(Stored data)
──────────────────────────────

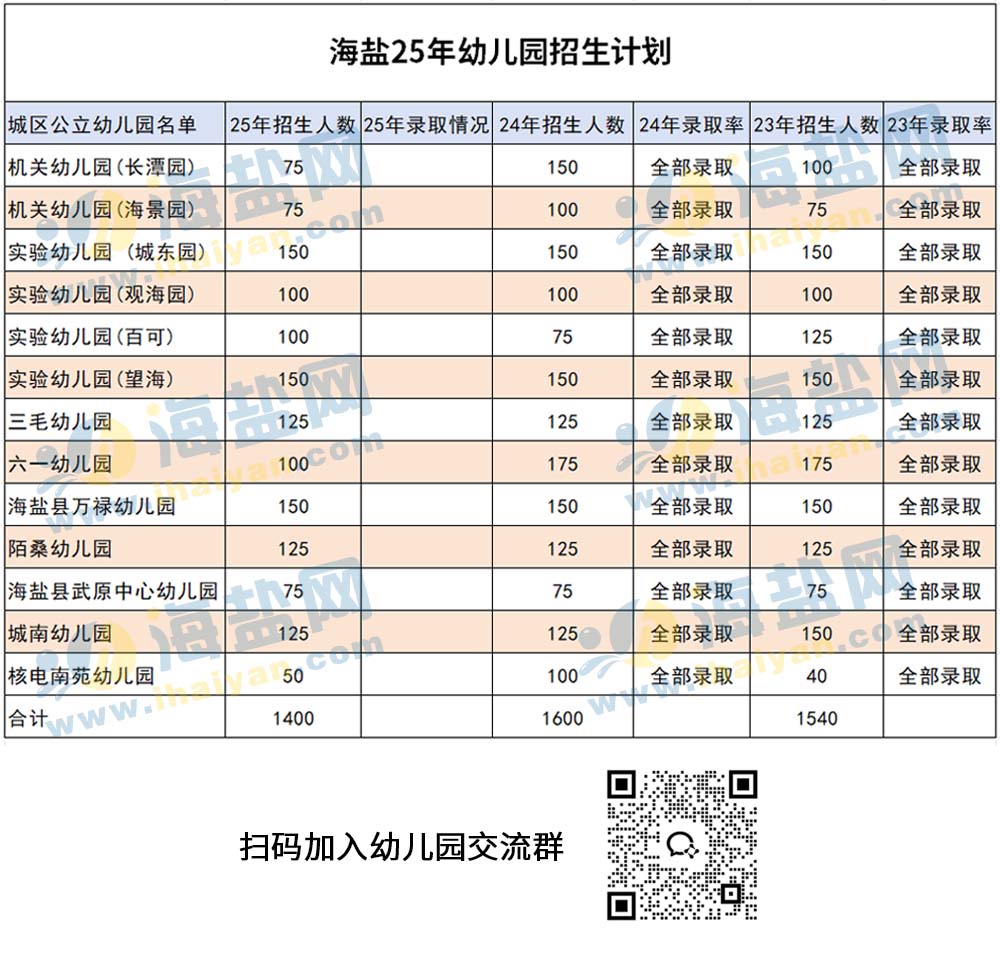Click the 合计 row label

coord(28,718)
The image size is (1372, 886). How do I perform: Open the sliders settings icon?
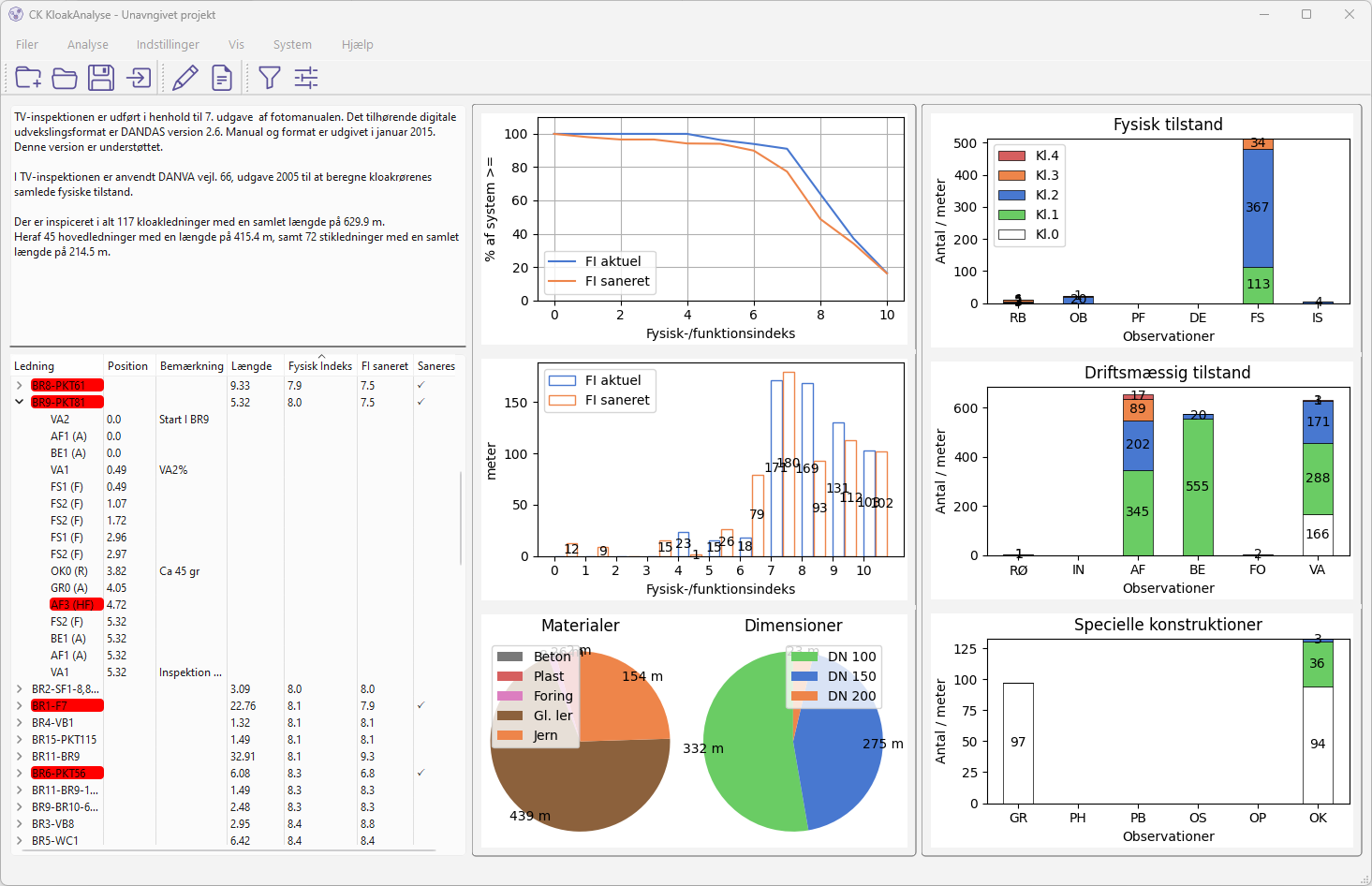click(x=306, y=78)
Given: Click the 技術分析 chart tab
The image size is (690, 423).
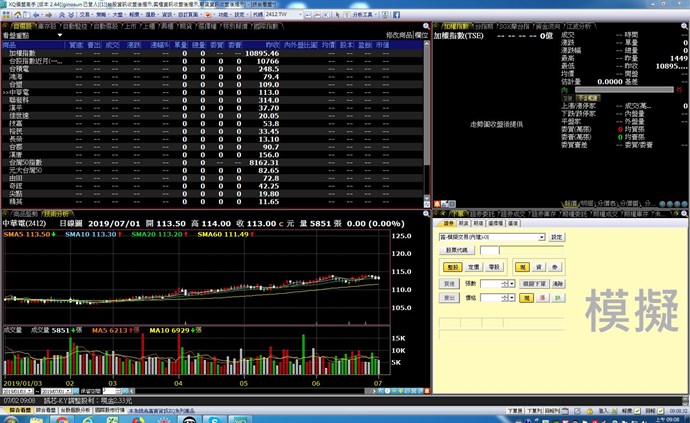Looking at the screenshot, I should point(57,214).
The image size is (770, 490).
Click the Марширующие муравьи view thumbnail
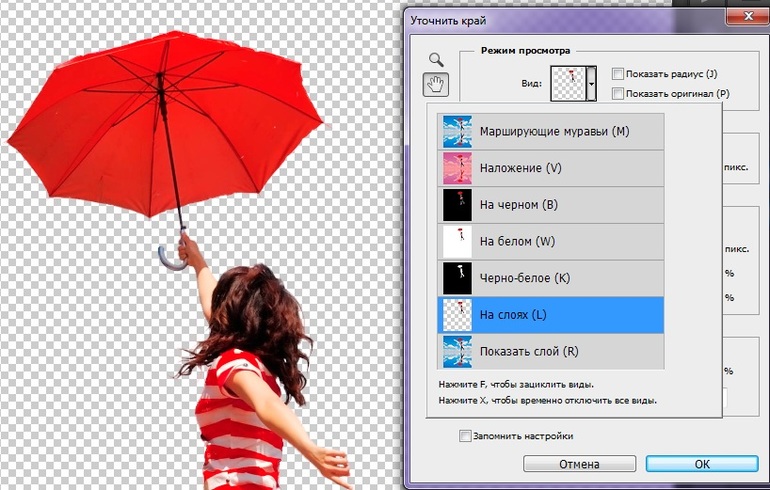(x=457, y=132)
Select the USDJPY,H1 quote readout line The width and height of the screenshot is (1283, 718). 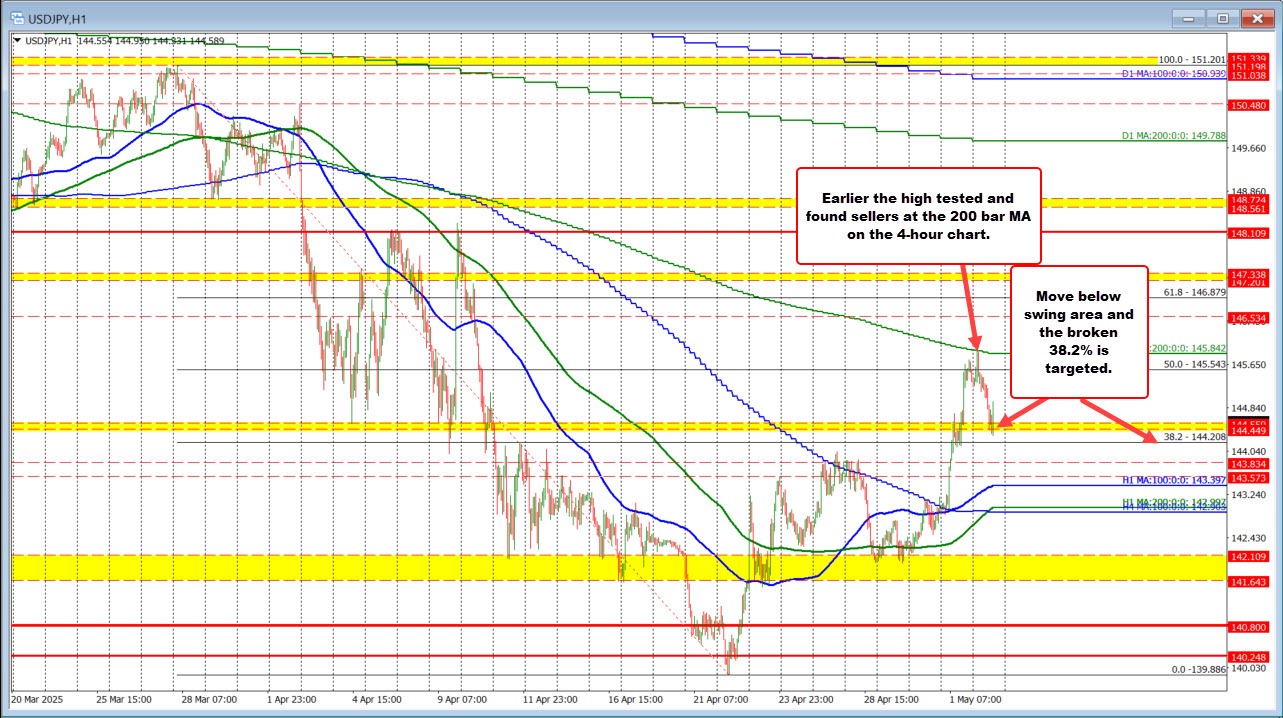click(120, 40)
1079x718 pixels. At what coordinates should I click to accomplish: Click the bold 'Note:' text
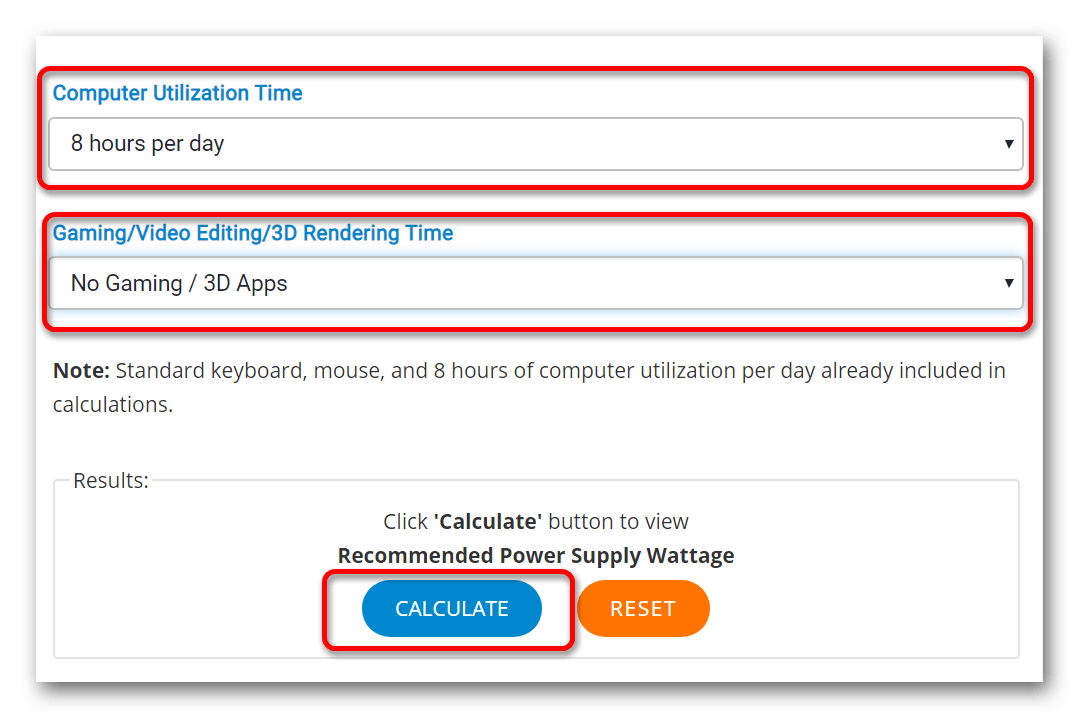coord(81,371)
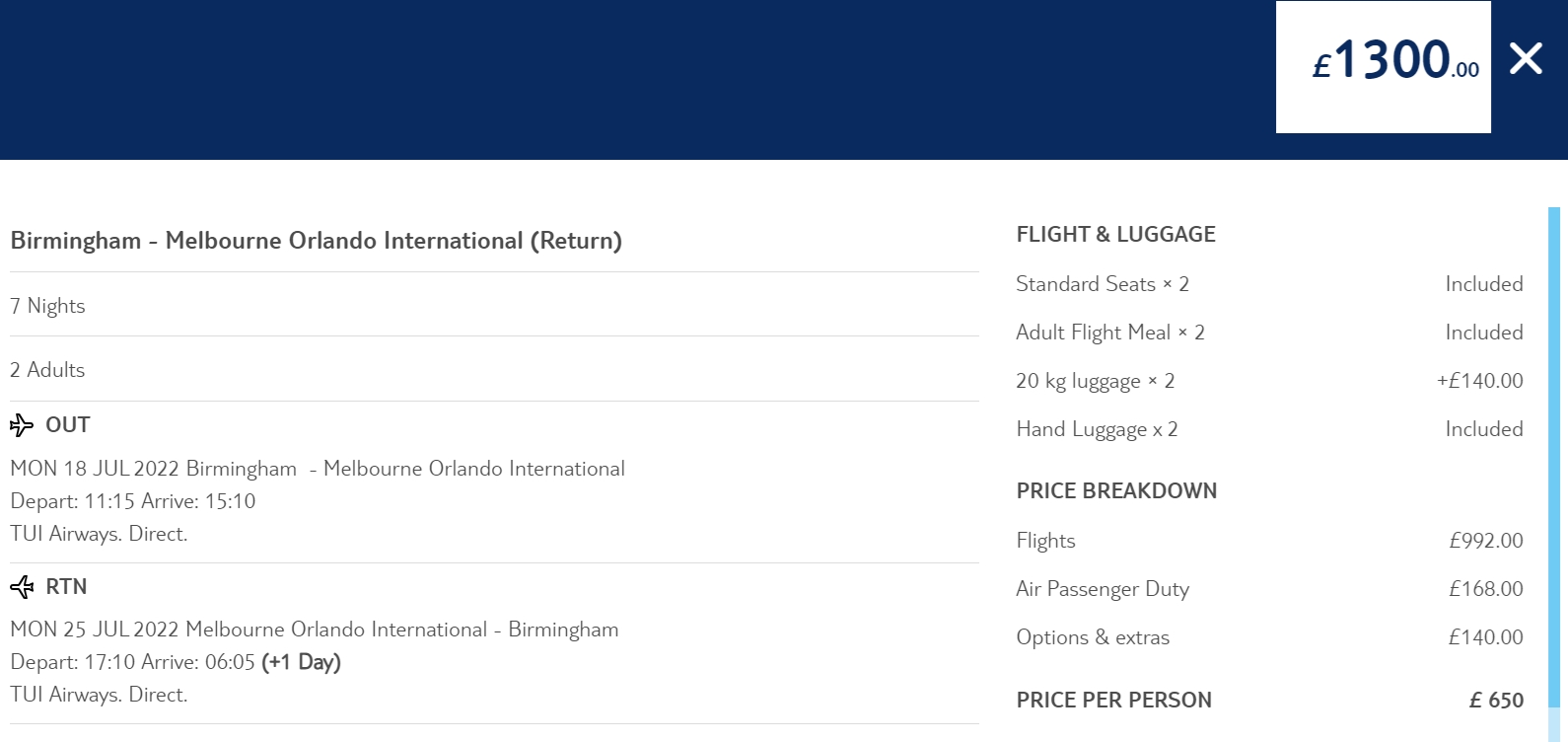Click the outbound flight plane icon

[22, 425]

──────────────────────────────

Task item: Repeat, without pictures, exactly the lines of the data above from the one containing "The image size is (1372, 886)." through the one containing "The image size is (770, 490).", including both and adding nothing.

Answer for this exercise:
The image size is (1372, 886). How do I perform: Open the sliders settings icon?
click(x=306, y=78)
Given: Click the 技術分析 chart tab
The image size is (690, 423).
Looking at the screenshot, I should point(57,214).
The image size is (770, 490).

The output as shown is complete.